L’atteggiamento di servizio nei confronti del ruolo della politica non è stato per il vescovo soltanto un invito rivolto alla Chiesa. Anzi, ha più volte precisato che il compito della politica è soprattutto quello del servizio, invitando i politici a ispirarsi all’icona del samaritano. Il politico che diventa il “buon samaritano” è l’immagine, secondo don Tonino Bello, dell’uomo capace di misericordia, dell’uomo che vive l’impegno della politica facendosi vicino al popolo, come il buon samaritano, e di avere misericordia del dolore della gente.

Il buon samaritano
Voglio soffermarmi su quest’aspetto perché ritengo l’argomento una tra le pagine più belle della letteratura profetica di monsignor Bello, quella che racchiude la riflessione parlando di tre interventi che il vescovo distingue nell’azione politica del buon samaritano: l’intervento dell’ora giusta, quello dell’ora dopo, e quello dell’ora prima. Il vescovo appunta che “i primi due sono stati messi in atto. Il terzo intervento, no”. L’intervento dell’ora giusta corrisponde all’azione del samaritano che, a fatto compiuto, si occupa di soccorrere il malcapitato. Don Tonino lo descrive come il gesto del pronto soccorso, un’azione che il politico in ogni caso non può trascurare, “magari sotto il pretesto che a lui non spetta fare assistenzialismo e che gli compete, invece, interessarsi solo dei massimi sistemi”.
L’intervento dell’ora dopo corrisponde all’azione del samaritano che, raccolto il povero malcapitato dal ciglio della strada e dopo avergli curato le ferite, si occupa di lui anche il giorno seguente facendosi carico delle spese.

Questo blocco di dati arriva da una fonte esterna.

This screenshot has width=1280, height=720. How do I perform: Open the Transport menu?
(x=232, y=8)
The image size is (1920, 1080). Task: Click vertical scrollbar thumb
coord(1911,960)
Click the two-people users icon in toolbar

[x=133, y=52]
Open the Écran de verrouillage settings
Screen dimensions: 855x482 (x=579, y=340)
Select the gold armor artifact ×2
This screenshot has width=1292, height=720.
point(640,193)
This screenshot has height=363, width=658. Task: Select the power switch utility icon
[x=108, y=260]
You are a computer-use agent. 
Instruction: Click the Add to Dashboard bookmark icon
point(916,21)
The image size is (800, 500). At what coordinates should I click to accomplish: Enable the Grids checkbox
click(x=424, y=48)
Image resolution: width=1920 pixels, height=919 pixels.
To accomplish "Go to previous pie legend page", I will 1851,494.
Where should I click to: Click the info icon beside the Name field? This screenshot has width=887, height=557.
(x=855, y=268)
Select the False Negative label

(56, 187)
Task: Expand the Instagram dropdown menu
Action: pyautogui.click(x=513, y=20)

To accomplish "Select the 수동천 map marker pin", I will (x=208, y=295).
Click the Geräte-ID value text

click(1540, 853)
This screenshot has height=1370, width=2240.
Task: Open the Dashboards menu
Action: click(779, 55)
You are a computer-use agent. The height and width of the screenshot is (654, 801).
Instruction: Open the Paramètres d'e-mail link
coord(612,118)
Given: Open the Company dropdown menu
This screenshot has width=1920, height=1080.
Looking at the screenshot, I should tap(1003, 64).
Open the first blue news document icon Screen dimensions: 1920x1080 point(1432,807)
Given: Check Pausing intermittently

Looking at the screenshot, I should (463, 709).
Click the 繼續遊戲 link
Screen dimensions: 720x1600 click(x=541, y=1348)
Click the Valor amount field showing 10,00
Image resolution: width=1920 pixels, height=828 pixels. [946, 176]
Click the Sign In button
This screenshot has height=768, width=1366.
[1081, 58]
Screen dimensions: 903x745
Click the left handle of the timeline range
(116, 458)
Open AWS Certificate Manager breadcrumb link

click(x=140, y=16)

Questo intervento è definito dal vescovo come “progetto globale di risanamento”, ossia manifestazione della “volontà politica” del Samaritano, che va oltre il primo aiuto fino a rimetterci tempo e denaro: “Questa è la vera carità politica, che analizza in profondità le situazioni di malessere, apporta rimedi sostanziali sottratti alla fosforescenza del precariato, non fa, delle differenze della gente, l’occasione per gestire i bisogni a scopo strumentale di lucro o di potere, e paga di persona il prezzo salato di una solidarietà che diventa passione per l’uomo”.
In ultimo don Tonino introduce l’intervento dell’ora prima, in realtà non contemplato dal Vangelo, “ma che è lecito ipotizzare in questi termini: se il samaritano fosse giunto un’ora prima sulla strada, forse l’aggressione non sarebbe stata consumata”. Il vescovo spiega il concetto riferendosi alla necessità della “compassione del cervello”. Il politico deve prevenire i bisogni della gente, giocare d’anticipo sulle “emergenze collettive”, e deve intuire soprattutto le novità. Nel momento in cui la Politica attraversa una profonda crisi d’identità e credibilità, a vent’anni dal dies natalis del Servo di Dio, il messaggio che oggi ereditiamo da don Tonino è riconducibile a una sua espressione, forte e autentica: “è un delitto lasciare la politica agli avventurieri”.